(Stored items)
--

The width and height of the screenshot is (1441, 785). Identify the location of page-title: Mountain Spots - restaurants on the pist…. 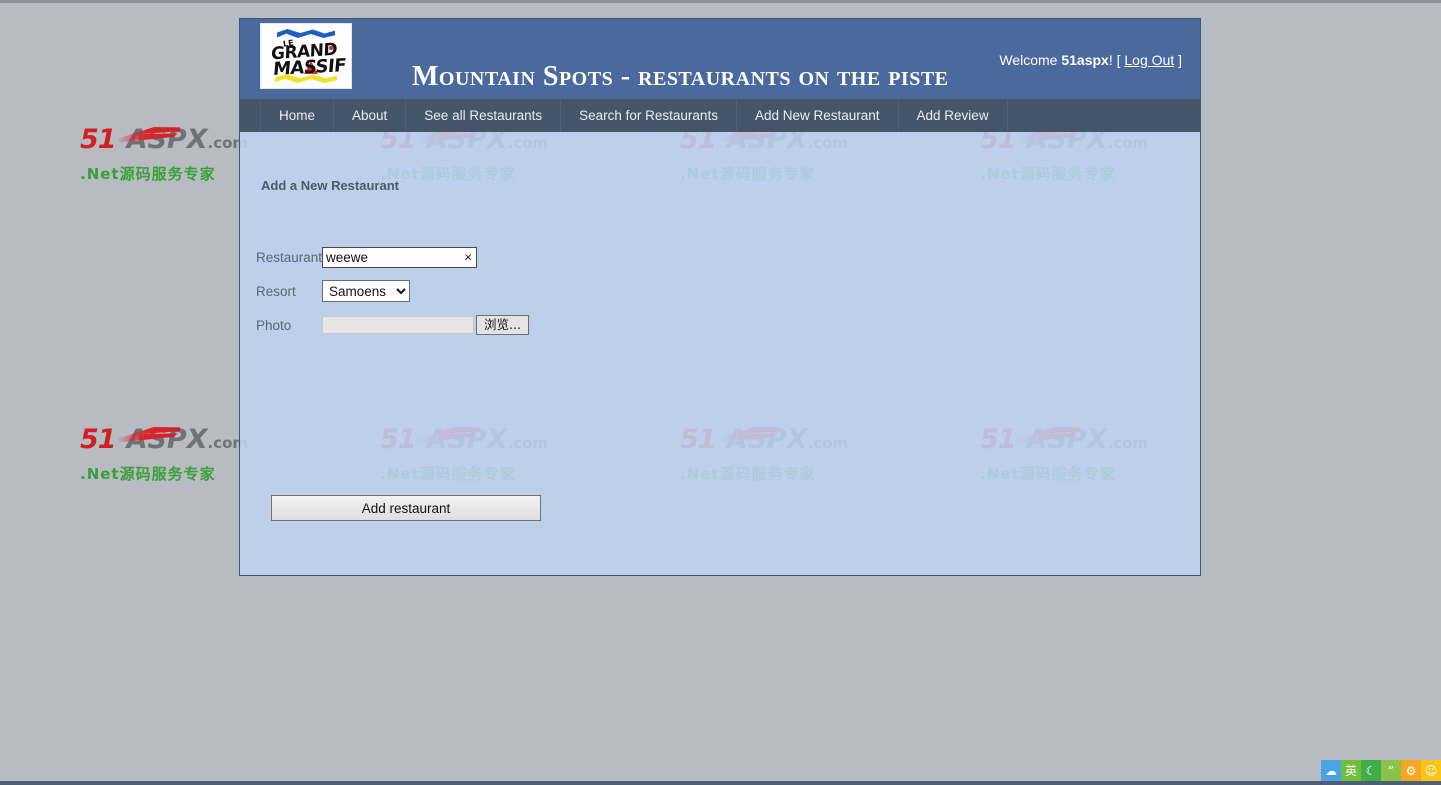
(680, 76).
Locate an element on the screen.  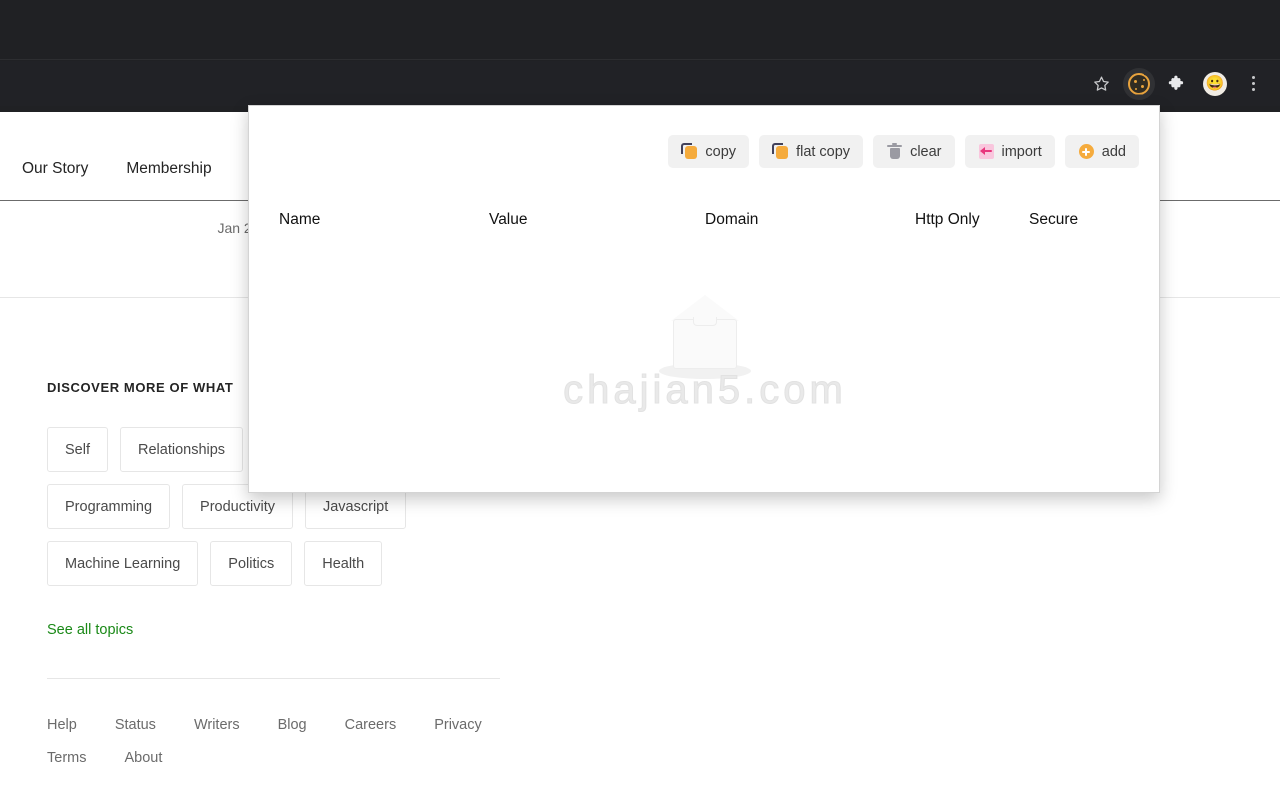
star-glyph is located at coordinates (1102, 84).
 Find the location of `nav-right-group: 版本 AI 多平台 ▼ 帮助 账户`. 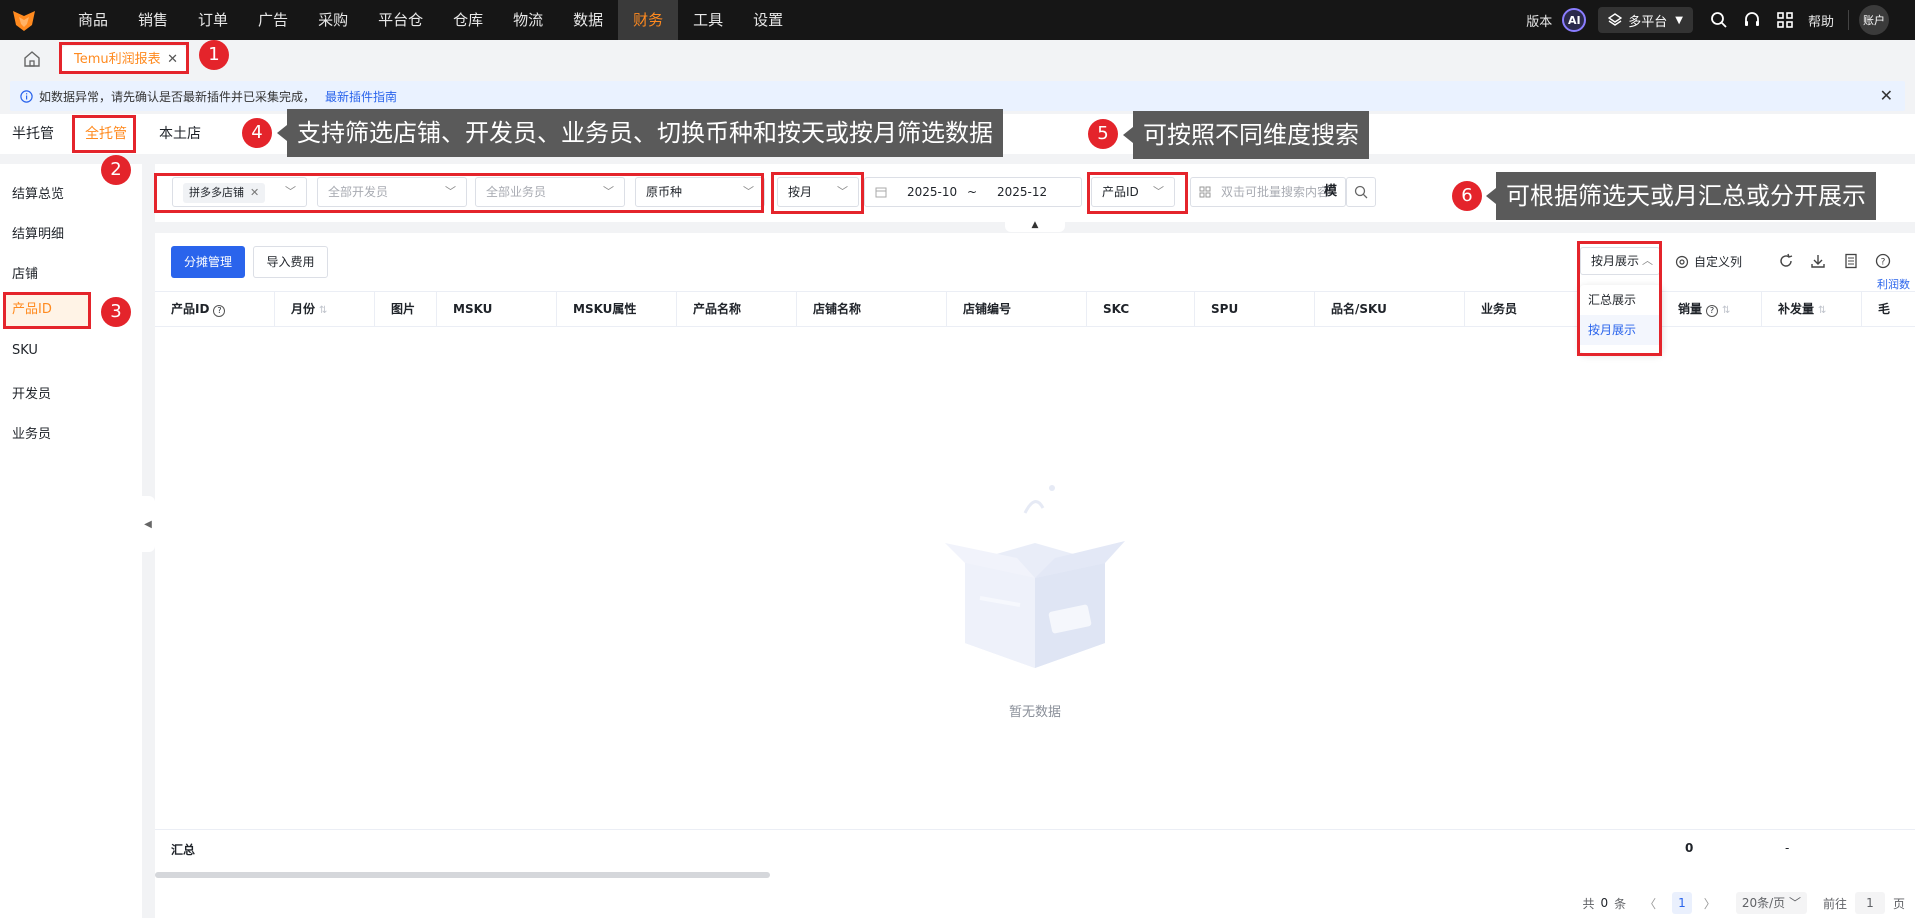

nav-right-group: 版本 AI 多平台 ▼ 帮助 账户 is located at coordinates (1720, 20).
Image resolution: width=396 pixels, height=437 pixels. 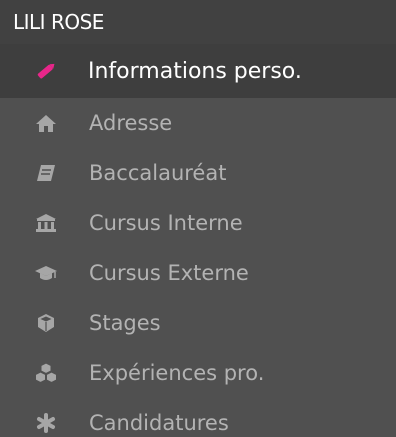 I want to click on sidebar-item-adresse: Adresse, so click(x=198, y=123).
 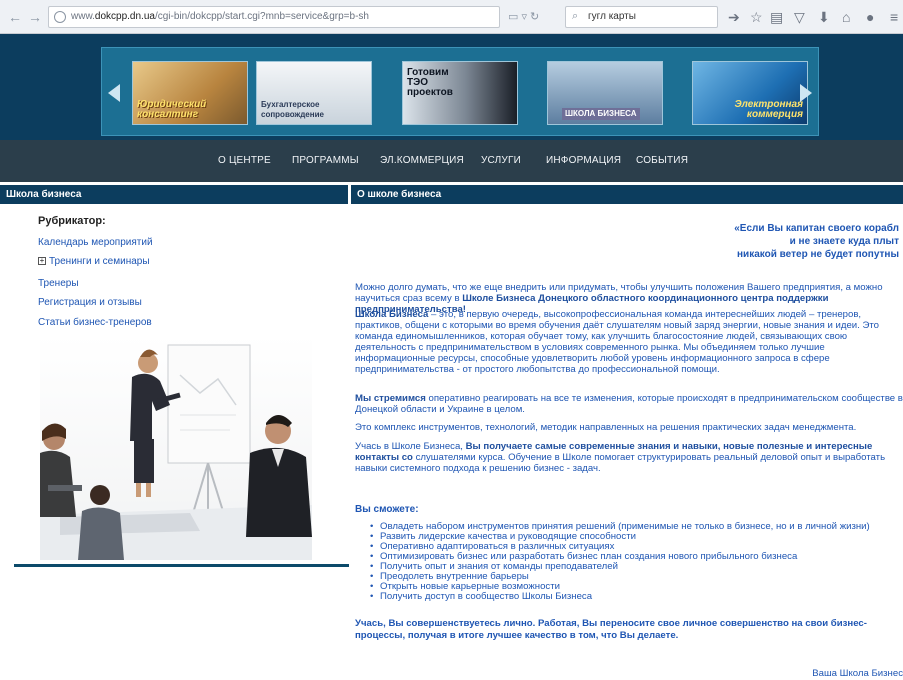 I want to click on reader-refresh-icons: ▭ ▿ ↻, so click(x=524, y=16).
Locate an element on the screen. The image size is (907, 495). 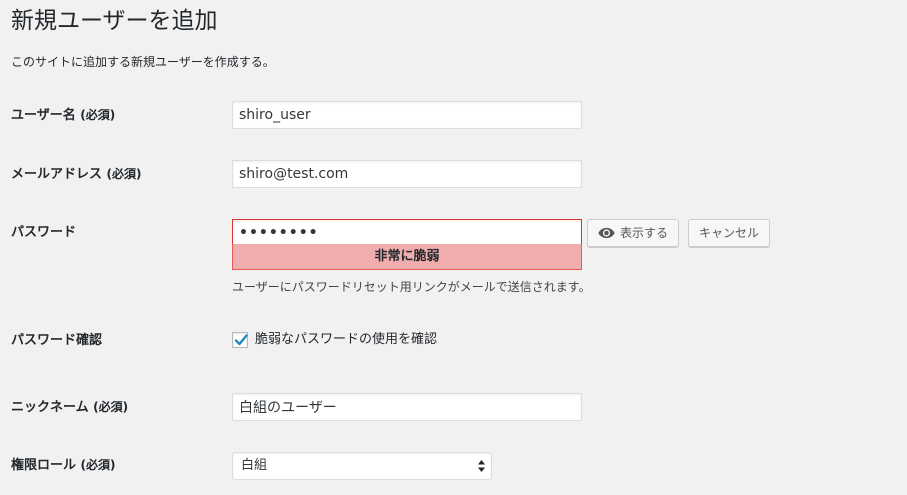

--

Assigned task> Can you output every line from the one containing "I want to click on reader-refresh-icons: ▭" through the end of the records, both ends included, copied without any change and with the pictures left out?

Exercise solution>
  I want to click on reader-refresh-icons: ▭ ▿ ↻, so click(x=524, y=16).
Locate an element on the screen. The image size is (907, 495). 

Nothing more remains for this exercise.